Kroasia vs Ghana: pertarungan kesabaran dalam menyerang dan bertahan

Kroasia vs Ghana: pertarungan kesabaran dalam menyerang dan bertahan

Namun, pertarungan taktik, keterampilan, dan kekuatan fisik kemungkinan besar akan ditentukan oleh siapa yang paling sabar.

JAKARTA (ServisentaJ) – Satu poin cukup untuk mengantarkan Kroasia dan Ghana ke babak 32 besar, baik sebagai runner-up maupun salah satu peringkat ketiga terbaik.

Keduanya tertinggal dari Inggris yang berpeluang besar mengalahkan Panama pada laga lainnya di Grup Dua. Panama sendiri dua kali kalah dari Ghana dan Kroasia.

Namun jika lolos sebagai runner-up atau menjadi salah satu dari tiga besar, Ghana atau Kroasia kemungkinan akan menghadapi Portugal atau Kolombia yang diperkirakan finis sebagai juara atau runner-up Grup K.

Oleh karena itu, kecuali kedua tim hanya berambisi lolos ke babak knockout tanpa mempedulikan calon lawan di babak knockout, pertandingan di Stadion Philadelphia, Philadelphia, AS, Sabtu (27/6) pukul 24.00 WIB tidak boleh monoton. Kroasia dan Ghana punya alasan untuk mengupayakan hasil terbaik, bukan sekadar bermain aman.

Namun, Ghana tampaknya lebih cenderung memilih pendekatan yang hati-hati. Saat menghadapi Inggris, mereka menerapkan strategi Sepak bola negatifDengan total empat poin, peluang lolos ke babak knockout bisa dibilang sudah dekat.

Di sisi lain, Kroasia berpeluang lebih besar tampil ofensif demi mengejar kemenangan. Bermain aman bisa menjadi bumerang, terutama jika Ghana berhasil mencetak gol lebih dulu.

Skenario ini akan menjadi petaka bagi Kroasia karena tim asuhan Vatrini akan kesulitan membalas gol apa pun mengingat Bintang Hitam adalah satu dari empat tim peserta Piala Dunia 2026 yang tidak pernah kebobolan satu gol pun dari lawannya. Tiga tim lainnya adalah Meksiko, Spanyol, dan Argentina.
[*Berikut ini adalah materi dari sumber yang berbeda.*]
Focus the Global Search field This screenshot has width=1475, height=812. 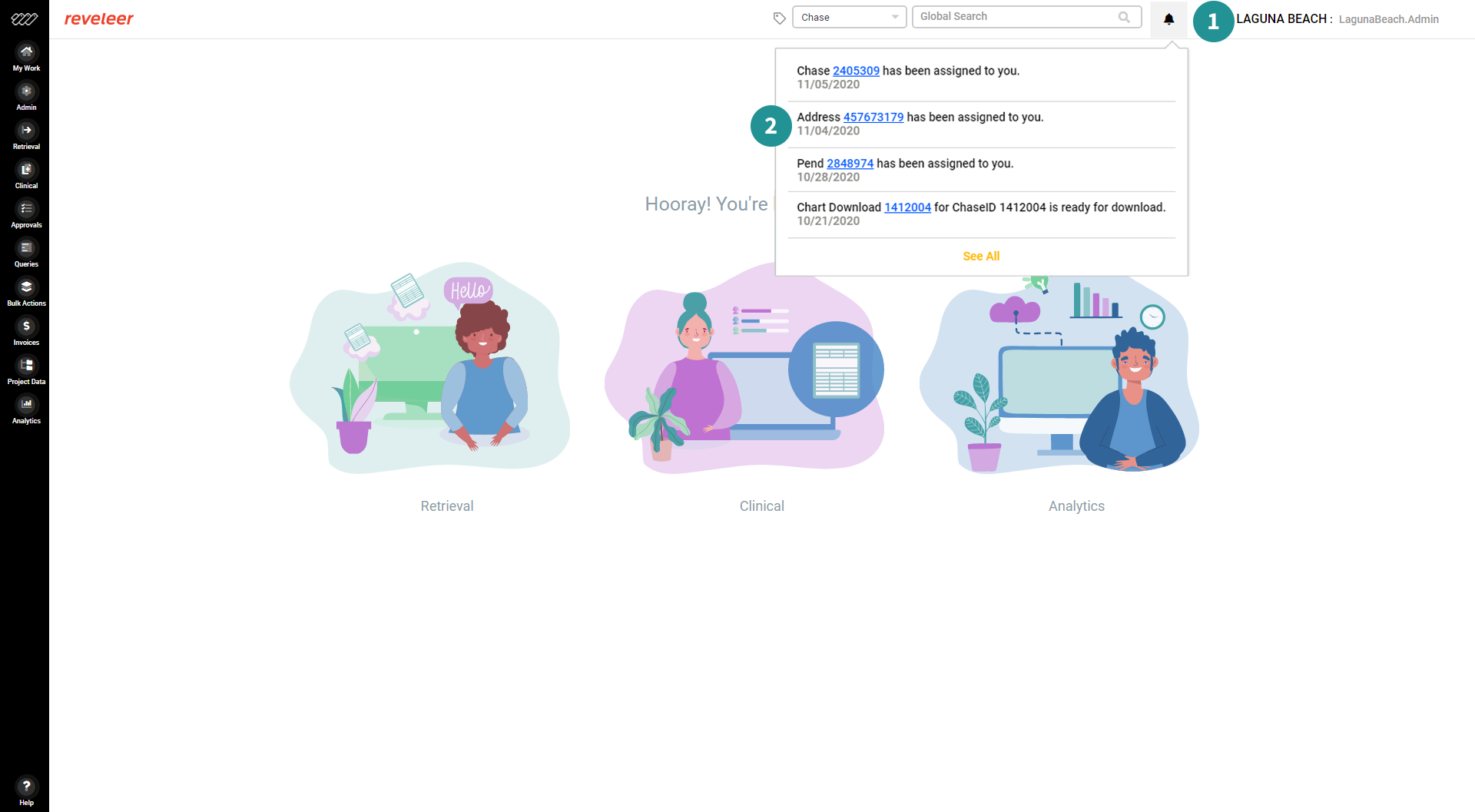[x=1026, y=17]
Namun tidak seperti Meksiko, Spanyol, dan Argentina, Black Stars mendapatkan performa ini berkat strategi pertahanan komprehensif dengan menumpuk pemain di lini belakang.

Oleh karena itu, Kroasia akan bermain agresif seperti biasanya, termasuk melawan Inggris yang kalah 2-4 dan mengalahkan Panama 1-0.

Lewat permainan menyerang dan penguasaan bola, Kroasia menjaga momentum dan tidak menyerahkan nasibnya ke pihak lain.

Dari dua laga sebelumnya antara kedua tim, tim asuhan pelatih Zlatko Dalic mengungguli tim asuhan pelatih Carlos Querioz dalam banyak hal.

Jika Ghana rata-rata hanya menguasai 29,5% penguasaan bola, Kroasia punya rata-rata 52% dalam aspek ini.

Baca juga: Thomas Tuchel Akui Inggris Kesulitan Menembus Ketatnya Pertahanan Ghana

Baca juga: Soal Grup L, ketatnya persaingan antara Inggris dan Kroasia

Hak Cipta © Antara 2026

Pengambilan konten, crawling, atau pengindeksan AI otomatis pada situs ini dilarang keras tanpa izin tertulis dari Kantor Berita Antara.